Meanwhile, defendant accompanied a woman to Sheila Bassnight's apartment in a building adjacent to defendant's, where he met Phillip Bell, whom he did not know.   Defendant took off two sweaters, looking inside before he turned them inside out, and, while snorting heroin, nervously told them that “Mama” was cut up and dead.   Later, while smoking crack with Bell in a different room of the apartment, defendant told Bell that “Mama” had been “going crazy,” “tearing up the apartment,” that she was dead on the kitchen floor and “I did it.”   As he was leaving Bassnight's apartment, he mused in concern that police might find his photo in his apartment and asked Bassnight to keep a newly arrived guest out of sight so as not to see defendant as he left.   Defendant then went to his sister's apartment.   He told an in-law, from whom he borrowed a pair of socks to replace the ones he threw in the garbage (no blood was found on them during a subsequent examination), that Rivera had committed suicide, but later told his sister that during an argument, he hit Rivera and thought she was dead.   Later that evening, defendant voluntarily went to the precinct where, obviously nervous and agitated, he declared “my wife killed herself.   I want to find out who did this.”   Miranda warnings were quickly administered and defendant provided a written statement in which he related numerous inconsequential details of their interactions that afternoon.   He claimed that he left the apartment to do errands for Rivera, upon his return he found her body in the kitchen, after which he ran out yelling “Mama killed herself,” and told a neighbor to call the police.   His details of what transpired thereafter differed in many respects from the testimony of the People's witnesses.

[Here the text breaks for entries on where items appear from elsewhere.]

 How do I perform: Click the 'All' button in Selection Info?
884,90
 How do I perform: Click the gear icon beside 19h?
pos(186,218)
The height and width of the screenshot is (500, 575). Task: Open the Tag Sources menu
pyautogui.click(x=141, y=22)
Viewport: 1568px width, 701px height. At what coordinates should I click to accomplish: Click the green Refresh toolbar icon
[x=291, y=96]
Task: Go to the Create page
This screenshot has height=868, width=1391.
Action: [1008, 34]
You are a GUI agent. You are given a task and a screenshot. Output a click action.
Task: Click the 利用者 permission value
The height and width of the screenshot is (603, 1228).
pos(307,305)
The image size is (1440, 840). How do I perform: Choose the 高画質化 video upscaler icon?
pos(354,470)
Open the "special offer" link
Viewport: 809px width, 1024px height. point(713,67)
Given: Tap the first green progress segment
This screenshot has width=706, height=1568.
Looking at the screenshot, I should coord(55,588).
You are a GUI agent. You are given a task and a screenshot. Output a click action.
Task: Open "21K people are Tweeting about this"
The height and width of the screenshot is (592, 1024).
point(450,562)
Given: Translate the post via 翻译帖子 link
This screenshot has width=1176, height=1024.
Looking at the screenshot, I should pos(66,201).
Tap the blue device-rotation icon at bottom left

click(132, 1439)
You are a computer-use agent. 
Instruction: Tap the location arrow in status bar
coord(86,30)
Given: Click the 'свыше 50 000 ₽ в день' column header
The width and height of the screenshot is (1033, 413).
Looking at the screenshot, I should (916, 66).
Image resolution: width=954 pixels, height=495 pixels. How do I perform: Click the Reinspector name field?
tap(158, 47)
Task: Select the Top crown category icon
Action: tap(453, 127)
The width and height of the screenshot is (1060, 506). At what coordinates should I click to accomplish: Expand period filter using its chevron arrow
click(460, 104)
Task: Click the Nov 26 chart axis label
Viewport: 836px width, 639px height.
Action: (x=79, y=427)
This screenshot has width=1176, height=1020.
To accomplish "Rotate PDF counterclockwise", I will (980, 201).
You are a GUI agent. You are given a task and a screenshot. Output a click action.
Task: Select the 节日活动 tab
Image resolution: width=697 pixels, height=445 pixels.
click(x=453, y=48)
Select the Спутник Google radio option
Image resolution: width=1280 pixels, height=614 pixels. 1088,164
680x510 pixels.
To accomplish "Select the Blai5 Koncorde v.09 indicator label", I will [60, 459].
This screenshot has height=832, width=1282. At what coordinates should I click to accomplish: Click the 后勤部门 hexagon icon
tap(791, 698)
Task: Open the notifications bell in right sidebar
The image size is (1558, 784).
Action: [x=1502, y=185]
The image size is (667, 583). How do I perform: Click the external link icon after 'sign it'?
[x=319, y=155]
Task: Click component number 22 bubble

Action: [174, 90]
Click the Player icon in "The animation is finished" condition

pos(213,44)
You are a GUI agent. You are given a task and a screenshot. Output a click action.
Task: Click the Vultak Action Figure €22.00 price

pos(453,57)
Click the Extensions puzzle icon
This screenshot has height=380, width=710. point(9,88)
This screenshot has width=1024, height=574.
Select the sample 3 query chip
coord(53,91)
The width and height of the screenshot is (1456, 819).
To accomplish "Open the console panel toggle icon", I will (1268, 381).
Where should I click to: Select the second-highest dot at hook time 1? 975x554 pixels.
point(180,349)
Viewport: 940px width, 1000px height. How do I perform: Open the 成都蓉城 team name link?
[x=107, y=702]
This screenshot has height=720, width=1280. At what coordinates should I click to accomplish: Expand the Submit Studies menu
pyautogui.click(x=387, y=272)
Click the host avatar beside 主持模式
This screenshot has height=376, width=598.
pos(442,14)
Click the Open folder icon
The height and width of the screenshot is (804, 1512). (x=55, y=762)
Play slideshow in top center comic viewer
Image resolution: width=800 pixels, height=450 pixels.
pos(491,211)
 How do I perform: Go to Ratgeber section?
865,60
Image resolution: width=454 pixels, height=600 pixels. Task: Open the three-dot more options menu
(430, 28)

The Medical Examiner's report indicated that Rivera had received 23 wounds caused by a sharp object, three of which were deeply penetrating and fatal stab wounds inflicted by a 5 inch blade, with others representing slashes.   The Medical Examiner ruled out suicide. Defendant's medical expert testified on direct examination that the victim's wounds were consistent with those of a murder by a stranger and on cross the expert also testified that the wounds could have been caused by someone who had a prior relationship with the deceased.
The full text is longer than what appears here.